▸ **Exercise prompt**
Put the lines of the records below into a JSON list of strings, one string per line, with blank lines left out. Begin at the line that contains "Click the Cr12MoV material text" and stop after the line that contains "pyautogui.click(x=1067, y=85)".

▸ **Data for the task**
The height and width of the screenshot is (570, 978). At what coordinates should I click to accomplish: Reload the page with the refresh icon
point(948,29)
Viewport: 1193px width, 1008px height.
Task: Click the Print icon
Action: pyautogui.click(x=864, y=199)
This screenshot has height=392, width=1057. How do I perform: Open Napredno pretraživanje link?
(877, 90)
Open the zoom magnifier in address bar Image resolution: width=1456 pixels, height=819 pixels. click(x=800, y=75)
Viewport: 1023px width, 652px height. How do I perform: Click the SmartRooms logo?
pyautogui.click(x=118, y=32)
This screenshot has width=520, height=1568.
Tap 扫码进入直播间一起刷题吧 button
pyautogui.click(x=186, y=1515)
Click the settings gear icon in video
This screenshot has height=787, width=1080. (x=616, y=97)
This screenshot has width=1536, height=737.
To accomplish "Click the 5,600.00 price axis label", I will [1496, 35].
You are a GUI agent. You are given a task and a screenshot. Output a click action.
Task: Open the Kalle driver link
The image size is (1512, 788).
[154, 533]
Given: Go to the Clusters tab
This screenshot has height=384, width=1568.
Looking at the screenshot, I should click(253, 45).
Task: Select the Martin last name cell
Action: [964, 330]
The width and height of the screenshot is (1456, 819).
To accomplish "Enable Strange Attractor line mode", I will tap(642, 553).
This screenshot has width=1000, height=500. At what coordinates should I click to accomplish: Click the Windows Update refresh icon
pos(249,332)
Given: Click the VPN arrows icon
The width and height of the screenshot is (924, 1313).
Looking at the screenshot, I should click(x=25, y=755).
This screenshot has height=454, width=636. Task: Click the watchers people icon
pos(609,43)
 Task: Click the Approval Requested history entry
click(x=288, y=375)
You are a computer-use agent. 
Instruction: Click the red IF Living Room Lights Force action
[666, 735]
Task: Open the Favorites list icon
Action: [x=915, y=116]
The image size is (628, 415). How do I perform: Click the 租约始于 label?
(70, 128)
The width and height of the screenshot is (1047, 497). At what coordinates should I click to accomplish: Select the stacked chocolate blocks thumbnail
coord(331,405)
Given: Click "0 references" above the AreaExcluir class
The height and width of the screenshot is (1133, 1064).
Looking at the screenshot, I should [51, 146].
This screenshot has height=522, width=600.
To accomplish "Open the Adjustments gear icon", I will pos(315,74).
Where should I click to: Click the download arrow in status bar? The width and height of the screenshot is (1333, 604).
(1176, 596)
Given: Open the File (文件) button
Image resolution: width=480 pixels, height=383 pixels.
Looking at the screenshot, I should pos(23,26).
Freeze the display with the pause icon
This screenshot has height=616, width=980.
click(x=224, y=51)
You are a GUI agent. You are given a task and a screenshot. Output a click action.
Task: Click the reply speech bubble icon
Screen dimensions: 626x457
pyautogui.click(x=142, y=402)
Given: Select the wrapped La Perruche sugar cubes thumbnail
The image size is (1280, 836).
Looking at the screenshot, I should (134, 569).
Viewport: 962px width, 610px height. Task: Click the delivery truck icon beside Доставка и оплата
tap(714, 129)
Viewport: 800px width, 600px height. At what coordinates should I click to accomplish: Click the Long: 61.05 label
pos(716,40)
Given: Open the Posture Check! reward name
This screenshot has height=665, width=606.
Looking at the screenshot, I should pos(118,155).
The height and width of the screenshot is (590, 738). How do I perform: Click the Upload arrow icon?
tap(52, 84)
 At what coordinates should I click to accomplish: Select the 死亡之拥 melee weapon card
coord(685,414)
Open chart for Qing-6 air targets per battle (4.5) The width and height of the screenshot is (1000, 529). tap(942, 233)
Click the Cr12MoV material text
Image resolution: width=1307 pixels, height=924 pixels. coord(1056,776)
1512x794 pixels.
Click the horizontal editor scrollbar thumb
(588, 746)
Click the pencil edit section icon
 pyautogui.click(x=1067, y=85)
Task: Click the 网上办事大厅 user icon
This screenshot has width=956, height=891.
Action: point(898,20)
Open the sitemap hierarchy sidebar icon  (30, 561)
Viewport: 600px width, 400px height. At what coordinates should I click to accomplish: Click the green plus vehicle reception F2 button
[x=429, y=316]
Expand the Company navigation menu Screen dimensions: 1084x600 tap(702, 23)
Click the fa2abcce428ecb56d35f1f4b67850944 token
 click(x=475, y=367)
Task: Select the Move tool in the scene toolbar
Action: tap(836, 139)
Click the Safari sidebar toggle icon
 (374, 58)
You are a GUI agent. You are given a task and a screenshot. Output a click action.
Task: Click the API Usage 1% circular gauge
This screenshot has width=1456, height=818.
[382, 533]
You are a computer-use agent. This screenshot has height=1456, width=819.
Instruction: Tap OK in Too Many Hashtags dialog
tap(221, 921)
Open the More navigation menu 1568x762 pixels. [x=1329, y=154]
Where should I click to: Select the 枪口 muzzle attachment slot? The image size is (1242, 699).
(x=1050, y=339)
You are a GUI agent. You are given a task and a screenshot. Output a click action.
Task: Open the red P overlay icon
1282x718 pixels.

▸ **Final result**
[
  "Click the Cr12MoV material text",
  "Image resolution: width=1307 pixels, height=924 pixels. coord(1056,776)",
  "1512x794 pixels.",
  "Click the horizontal editor scrollbar thumb",
  "(588, 746)",
  "Click the pencil edit section icon",
  " pyautogui.click(x=1067, y=85)"
]